Его взгляд скользнул по длинным рядам коек. Но он не стал считать количество тел в различных стадиях на пути к мучительной смерти. Не пытался определить, сколько еще живы, а сколько находятся на грани.
Он же спасал их, уговаривал Франкен самого себя.
Большинство ведь получили более сносную жизнь, тепло, и еду, и защищенность, и интеллектуальный стимул, тогда как многие из них уже давно умерли бы, если бы не лежали здесь. То, через что они проходили, стало ценой, которую они сами выбрали заплатить. Пожалуй, не зная о последствиях. Во всяком случае, не зная полностью, но выбор ведь оставался за ними. И в то время как его глаза продолжали странствовать меж запятнанных кровью простыней, Франкен избавился от появившегося неприятного чувства с помощью обычной для него убежденности. Или, по крайней мере, в привычной манере попытался достичь ее, чтобы заглушить угрызения совести.
Использовал обычное оправдание.
Когда надо спасать мир, приходится жертвовать отдельными индивидуумами.
Это была его мантра, и он поступил как всегда: повторял ее про себя, пока сам не поверил в это.
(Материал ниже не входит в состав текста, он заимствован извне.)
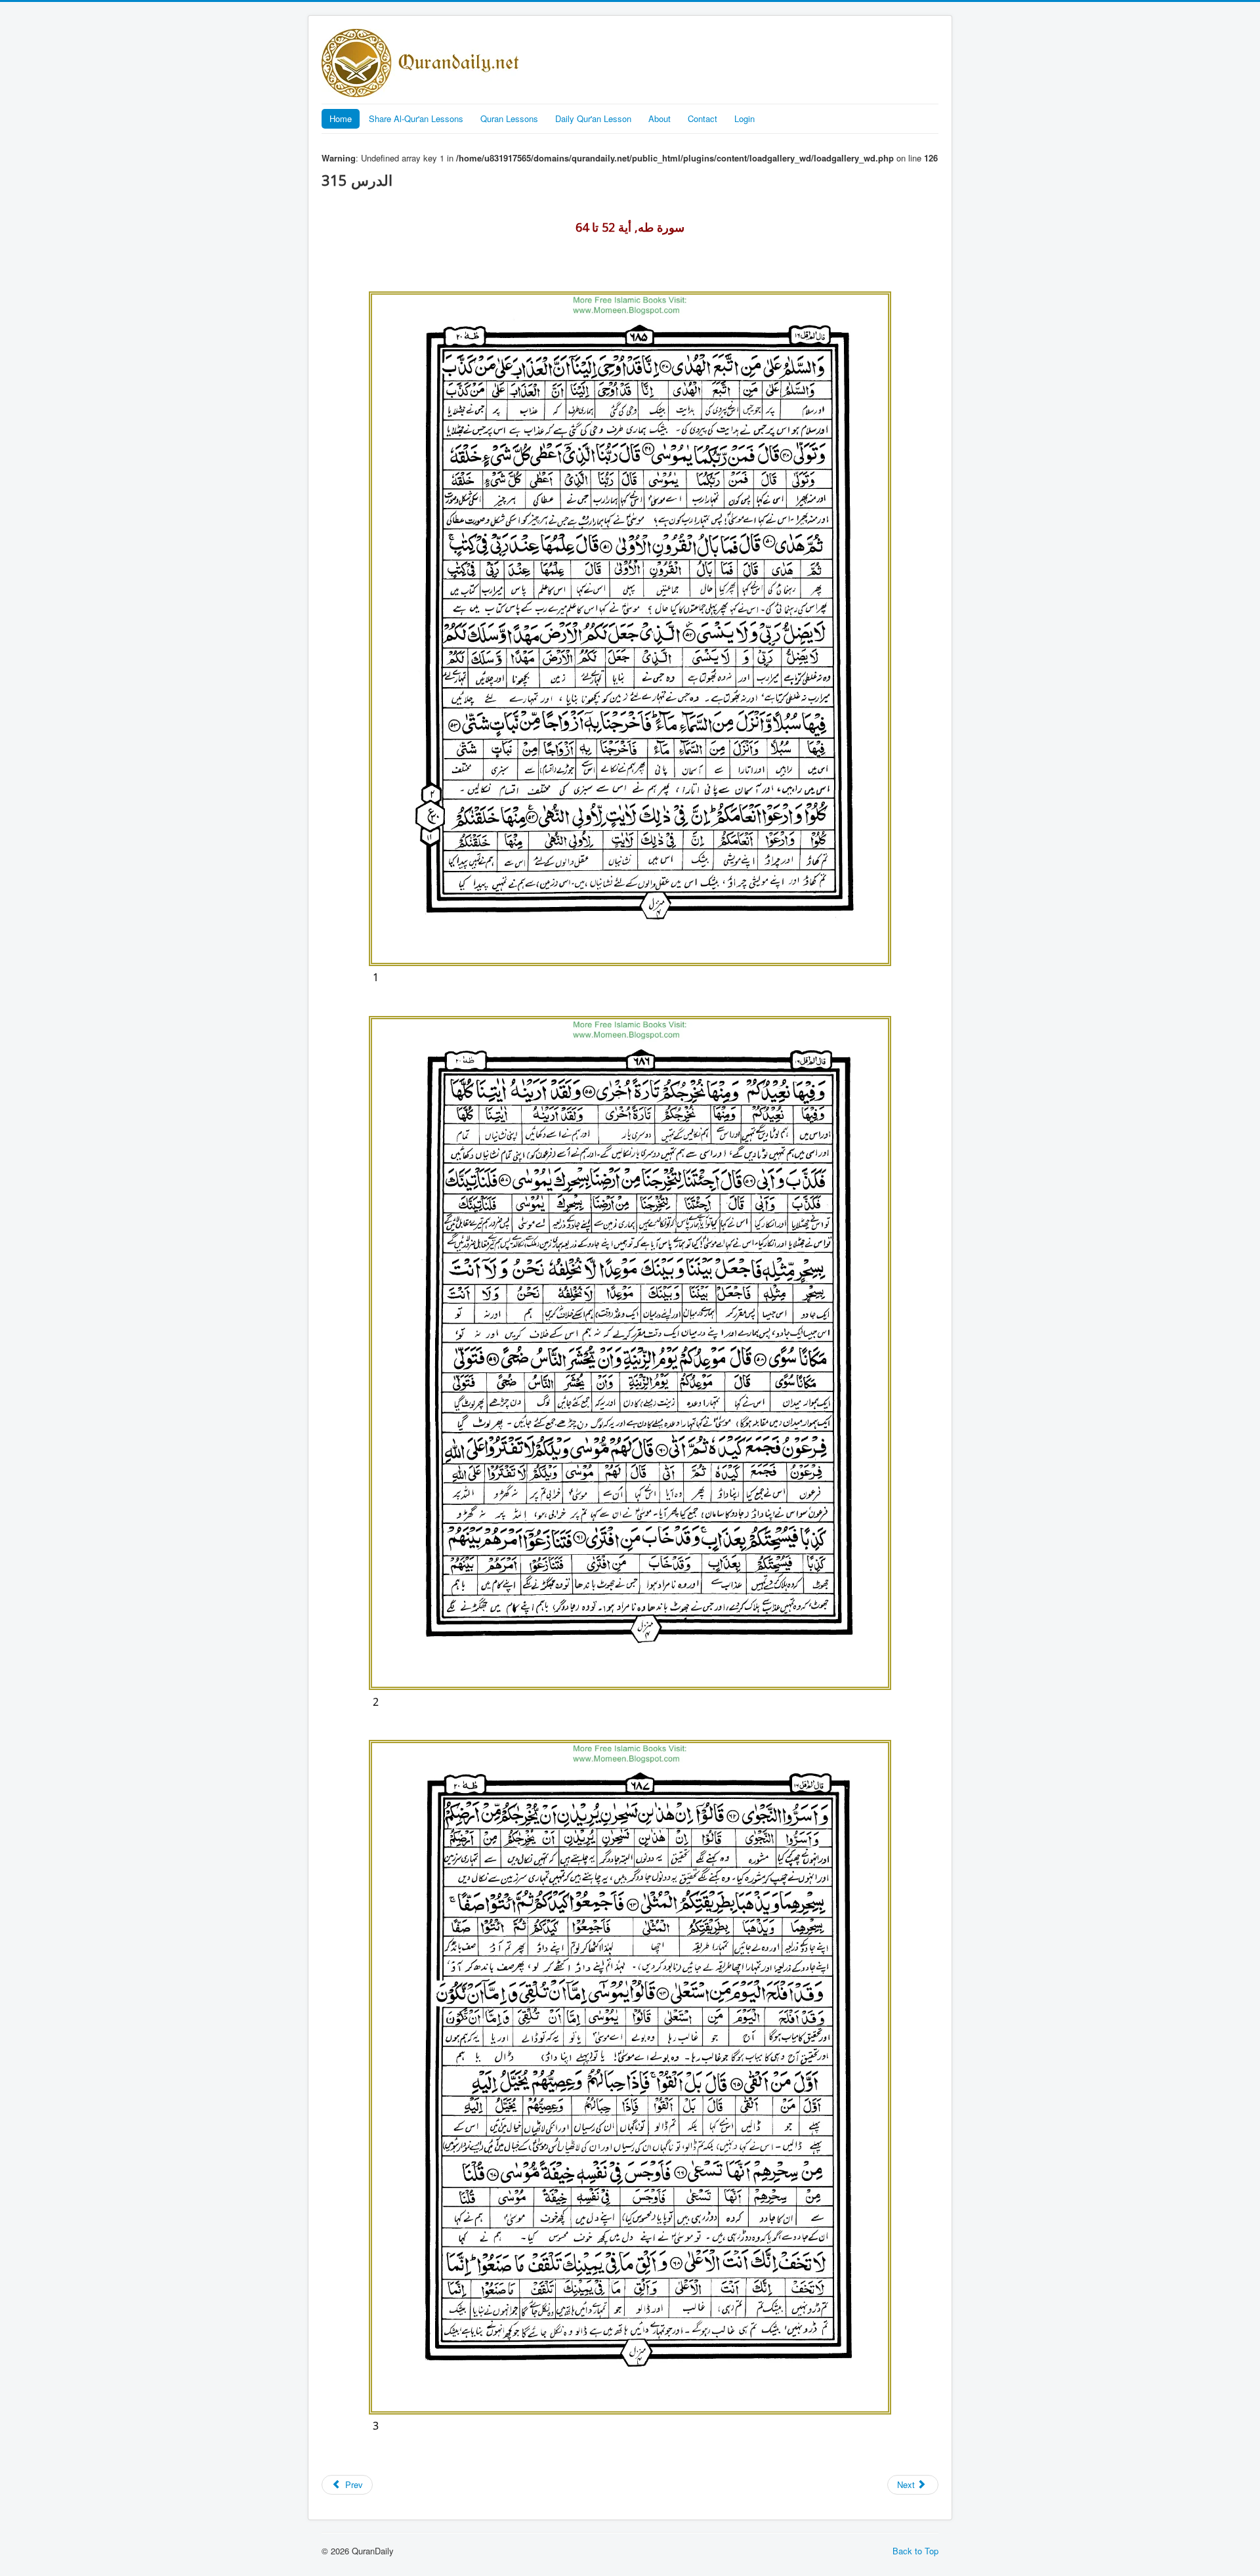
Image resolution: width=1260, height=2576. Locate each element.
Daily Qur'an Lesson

В конце концов взгляд Франкена закончил свое странствование. Молодая женщина, медленно двигавшаяся между кроватей там, по другую сторону стекла, почувствовала его на себе и посмотрела в сторону генерала из-за запотевшей пластиковой защиты лица. Она была одета в толстый полностью герметичный наряд из специальной белой, синтетической ткани, под которую был закачан воздух под избыточным давлением, чтобы в случае отверстия или другого повреждения в нем он устремился наружу (а не наоборот) и дал ей хоть какой-то шанс выбраться, пока еще не будет слишком поздно. Ее глаза были пустыми, почти бесчувственными, но Франкен знал, что у него они такие же. Это был единственный способ выдержать.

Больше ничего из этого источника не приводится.